## How to complete this task
Without changing anything, transcribe all of the entries.

>>

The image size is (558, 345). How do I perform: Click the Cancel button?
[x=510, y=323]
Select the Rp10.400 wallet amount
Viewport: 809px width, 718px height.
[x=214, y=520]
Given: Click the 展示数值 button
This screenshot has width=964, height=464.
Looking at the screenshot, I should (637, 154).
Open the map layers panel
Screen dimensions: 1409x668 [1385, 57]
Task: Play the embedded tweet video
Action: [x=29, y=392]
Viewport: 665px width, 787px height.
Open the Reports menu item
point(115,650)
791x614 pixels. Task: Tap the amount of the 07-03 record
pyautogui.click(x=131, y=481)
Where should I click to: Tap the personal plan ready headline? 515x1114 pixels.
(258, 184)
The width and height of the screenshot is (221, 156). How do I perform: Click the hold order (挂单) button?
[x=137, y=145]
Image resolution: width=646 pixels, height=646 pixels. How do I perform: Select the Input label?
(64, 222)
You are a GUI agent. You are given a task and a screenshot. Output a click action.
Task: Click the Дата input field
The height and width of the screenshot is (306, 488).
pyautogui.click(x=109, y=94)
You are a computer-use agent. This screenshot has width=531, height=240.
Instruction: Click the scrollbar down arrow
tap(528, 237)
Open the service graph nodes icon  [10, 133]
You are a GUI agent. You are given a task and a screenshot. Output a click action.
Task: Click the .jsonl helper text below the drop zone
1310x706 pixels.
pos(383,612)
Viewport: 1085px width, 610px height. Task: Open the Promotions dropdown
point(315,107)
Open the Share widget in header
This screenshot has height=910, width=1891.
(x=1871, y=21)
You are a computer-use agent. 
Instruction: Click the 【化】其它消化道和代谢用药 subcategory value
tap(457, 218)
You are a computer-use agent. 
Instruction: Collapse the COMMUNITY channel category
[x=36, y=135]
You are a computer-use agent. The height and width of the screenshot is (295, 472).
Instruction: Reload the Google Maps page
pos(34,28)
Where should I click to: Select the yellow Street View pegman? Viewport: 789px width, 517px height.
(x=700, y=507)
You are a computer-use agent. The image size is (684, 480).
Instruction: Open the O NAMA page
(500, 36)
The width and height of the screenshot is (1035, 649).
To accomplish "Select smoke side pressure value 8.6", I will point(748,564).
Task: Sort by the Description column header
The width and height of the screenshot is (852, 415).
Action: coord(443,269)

<<

## Answer
The image size is (558, 345). How do I perform: Click the Cancel button?
[x=510, y=323]
Select the Rp10.400 wallet amount
Viewport: 809px width, 718px height.
[x=214, y=520]
Given: Click the 展示数值 button
This screenshot has width=964, height=464.
Looking at the screenshot, I should (637, 154).
Open the map layers panel
Screen dimensions: 1409x668 [1385, 57]
Task: Play the embedded tweet video
Action: [x=29, y=392]
Viewport: 665px width, 787px height.
Open the Reports menu item
point(115,650)
791x614 pixels. Task: Tap the amount of the 07-03 record
pyautogui.click(x=131, y=481)
Where should I click to: Tap the personal plan ready headline? 515x1114 pixels.
(258, 184)
The width and height of the screenshot is (221, 156). How do I perform: Click the hold order (挂单) button?
[x=137, y=145]
Image resolution: width=646 pixels, height=646 pixels. How do I perform: Select the Input label?
(64, 222)
You are a GUI agent. You are given a task and a screenshot. Output a click action.
Task: Click the Дата input field
The height and width of the screenshot is (306, 488).
pyautogui.click(x=109, y=94)
You are a computer-use agent. This screenshot has width=531, height=240.
Instruction: Click the scrollbar down arrow
tap(528, 237)
Open the service graph nodes icon  [10, 133]
You are a GUI agent. You are given a task and a screenshot. Output a click action.
Task: Click the .jsonl helper text below the drop zone
1310x706 pixels.
pos(383,612)
Viewport: 1085px width, 610px height. Task: Open the Promotions dropdown
point(315,107)
Open the Share widget in header
This screenshot has height=910, width=1891.
(x=1871, y=21)
You are a computer-use agent. 
Instruction: Click the 【化】其它消化道和代谢用药 subcategory value
tap(457, 218)
You are a computer-use agent. 
Instruction: Collapse the COMMUNITY channel category
[x=36, y=135]
You are a computer-use agent. The height and width of the screenshot is (295, 472).
Instruction: Reload the Google Maps page
pos(34,28)
Where should I click to: Select the yellow Street View pegman? Viewport: 789px width, 517px height.
(x=700, y=507)
You are a computer-use agent. The image size is (684, 480).
Instruction: Open the O NAMA page
(500, 36)
The width and height of the screenshot is (1035, 649).
To accomplish "Select smoke side pressure value 8.6", I will point(748,564).
Task: Sort by the Description column header
The width and height of the screenshot is (852, 415).
Action: coord(443,269)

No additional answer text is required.